Image non datée avec l’aimable autorisation de Meta Connect d’une personne faisant l’expérience du “métaverse”, portant le nouveau casque Meta Quest Pro VR. AFP PHOTO / FICHE / META CONNECT
Vingt et un milliards de dollars (21 milliards d’euros) ! C’est la bagatelle que Meta, la firme de Mark Zuckerberg, a avalée en deux ans pour créer le métaverse, un monde virtuel en trois dimensions qui, selon lui, serait la nouvelle frontière de l’humanité. Au cours du seul troisième trimestre de 2022, l’entreprise “Reality Labs” a coûté un record de 3,6 milliards de dollars.
Wall Street aime de moins en moins ces dépenses, et personne ne sait vraiment si elles seront un jour payantes. Les actions Meta ont chuté de près de 20 % à la Bourse de New York mercredi 26 octobre après l’annonce des résultats trimestriels de la société. Depuis septembre 2021, la valeur de Meta, qui s’élevait alors à plus d’un milliard de dollars, a été divisée par trois.

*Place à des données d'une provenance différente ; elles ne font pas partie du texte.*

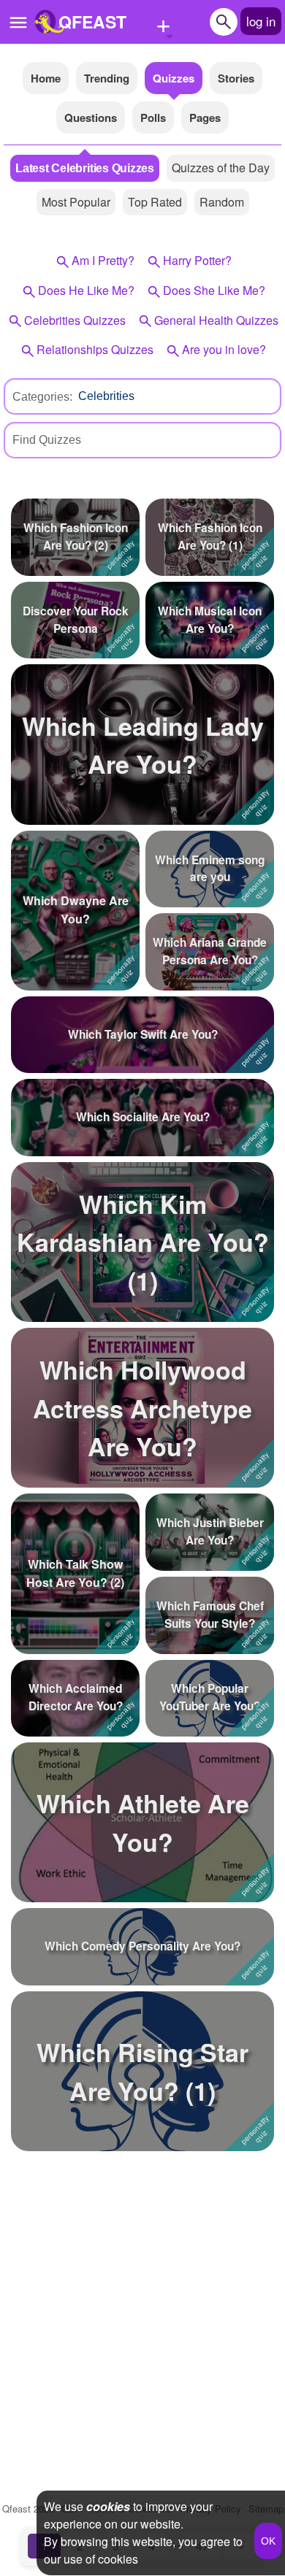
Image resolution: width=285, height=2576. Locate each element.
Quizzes (173, 78)
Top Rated (155, 201)
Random (222, 201)
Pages (205, 117)
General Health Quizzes (216, 320)
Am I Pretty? (103, 260)
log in (261, 21)
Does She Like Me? (214, 290)
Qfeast (28, 2508)
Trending (106, 78)
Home (46, 78)
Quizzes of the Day (221, 167)
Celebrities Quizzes (75, 320)
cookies (108, 2506)
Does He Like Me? (86, 290)
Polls (153, 117)
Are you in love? (224, 349)
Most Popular (76, 201)
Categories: (42, 397)
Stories (236, 78)
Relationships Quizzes (95, 349)
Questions (90, 117)
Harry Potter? (197, 260)
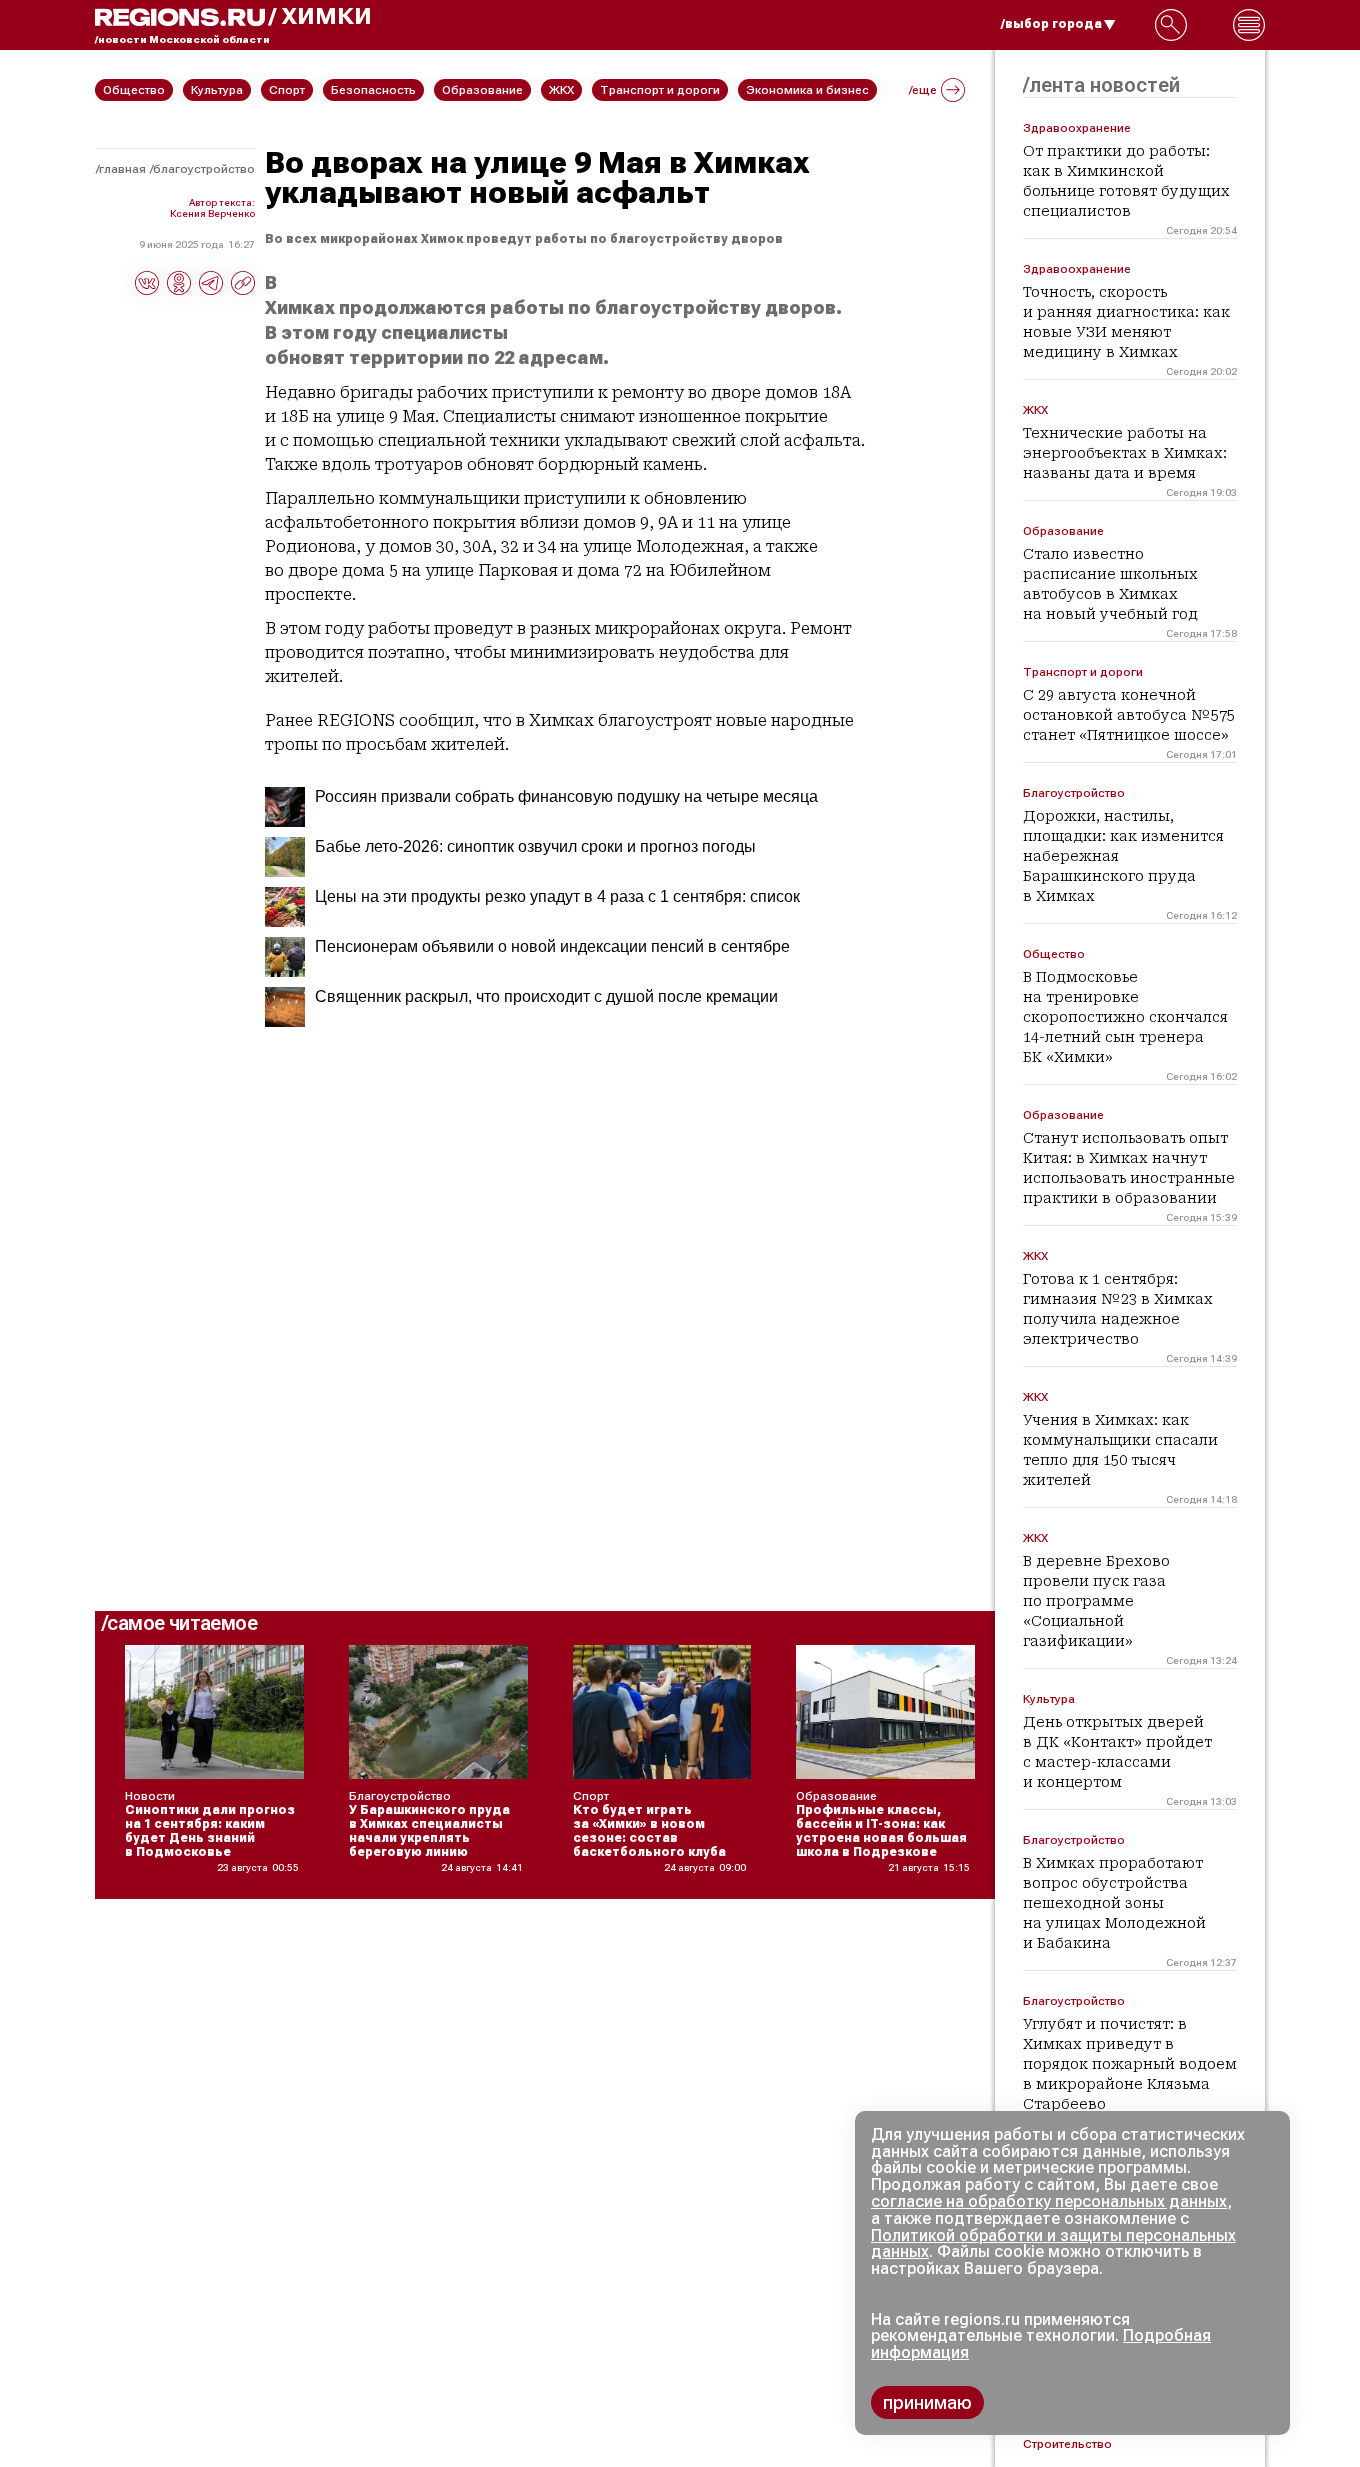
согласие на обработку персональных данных (1049, 2201)
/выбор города (1051, 24)
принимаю (927, 2402)
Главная (122, 169)
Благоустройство (204, 169)
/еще (923, 90)
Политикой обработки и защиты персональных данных (1053, 2244)
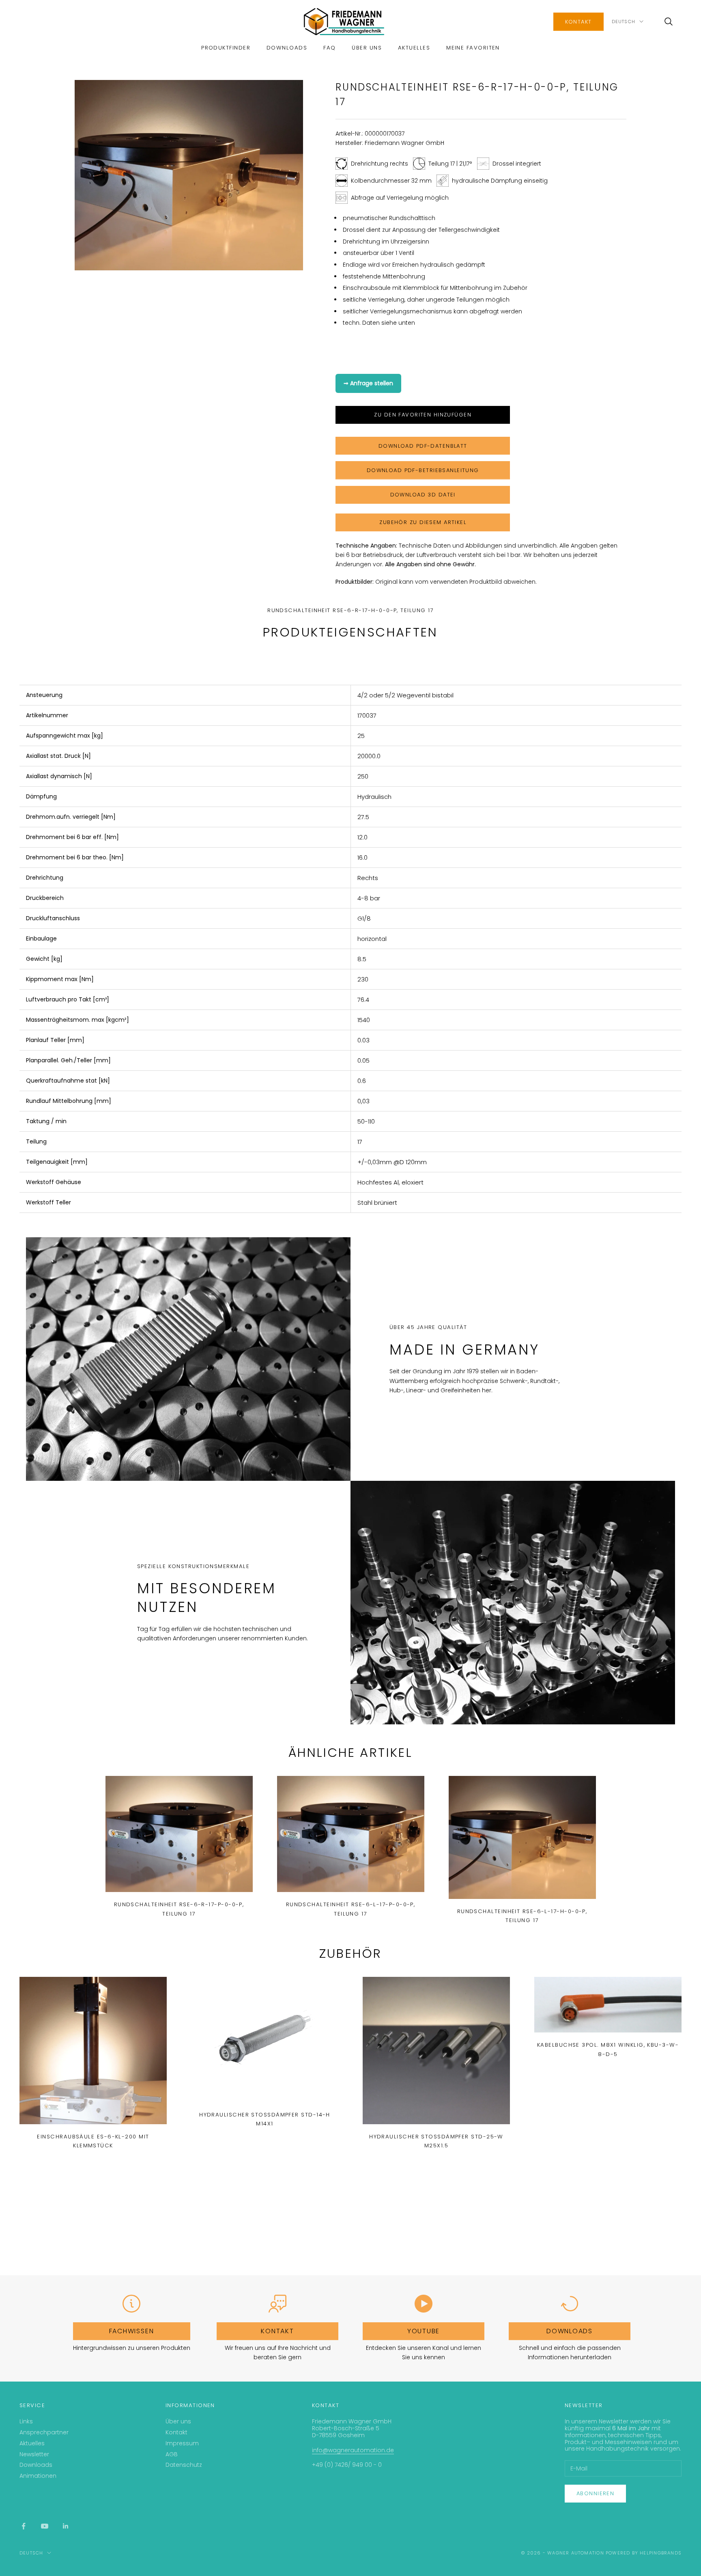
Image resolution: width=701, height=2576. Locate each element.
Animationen (37, 2476)
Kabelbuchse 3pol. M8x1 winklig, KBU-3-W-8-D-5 (608, 2049)
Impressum (182, 2443)
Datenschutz (184, 2465)
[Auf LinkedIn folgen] (66, 2526)
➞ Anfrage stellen (368, 383)
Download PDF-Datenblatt (422, 446)
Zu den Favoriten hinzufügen (422, 415)
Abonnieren (595, 2493)
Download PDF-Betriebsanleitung (423, 470)
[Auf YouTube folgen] (45, 2526)
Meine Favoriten (473, 48)
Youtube (423, 2331)
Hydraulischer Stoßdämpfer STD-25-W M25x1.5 (436, 2141)
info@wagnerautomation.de (353, 2450)
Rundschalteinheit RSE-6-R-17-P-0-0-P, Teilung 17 (179, 1909)
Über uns (367, 48)
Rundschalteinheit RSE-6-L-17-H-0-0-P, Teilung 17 (522, 1915)
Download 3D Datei (423, 494)
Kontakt (578, 22)
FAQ (329, 48)
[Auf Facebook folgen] (23, 2526)
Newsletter (34, 2454)
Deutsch (623, 21)
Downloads (287, 48)
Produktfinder (225, 48)
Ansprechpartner (44, 2432)
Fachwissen (131, 2331)
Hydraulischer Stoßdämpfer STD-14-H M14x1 (264, 2119)
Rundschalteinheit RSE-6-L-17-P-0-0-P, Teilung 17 (350, 1909)
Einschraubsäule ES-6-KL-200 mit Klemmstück (93, 2141)
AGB (172, 2454)
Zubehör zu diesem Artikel (422, 522)
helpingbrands (661, 2553)
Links (26, 2421)
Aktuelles (414, 48)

Les options de sortie de Mark Zuckerberg, dont la fortune sera passée de 125 milliards de dollars à 40 milliards de dollars si le krach boursier se confirme vendredi, sont en train de tarir la formidable machine à liquidités qu’était Facebook avant qu’il ne soit rebaptisé – est Meta Le cash-flow libre, qui a atteint 12,4 milliards de dollars au dernier trimestre 2021, a chuté comme un métronome – de 4 milliards de dollars par trimestre – et a tout simplement disparu cet été !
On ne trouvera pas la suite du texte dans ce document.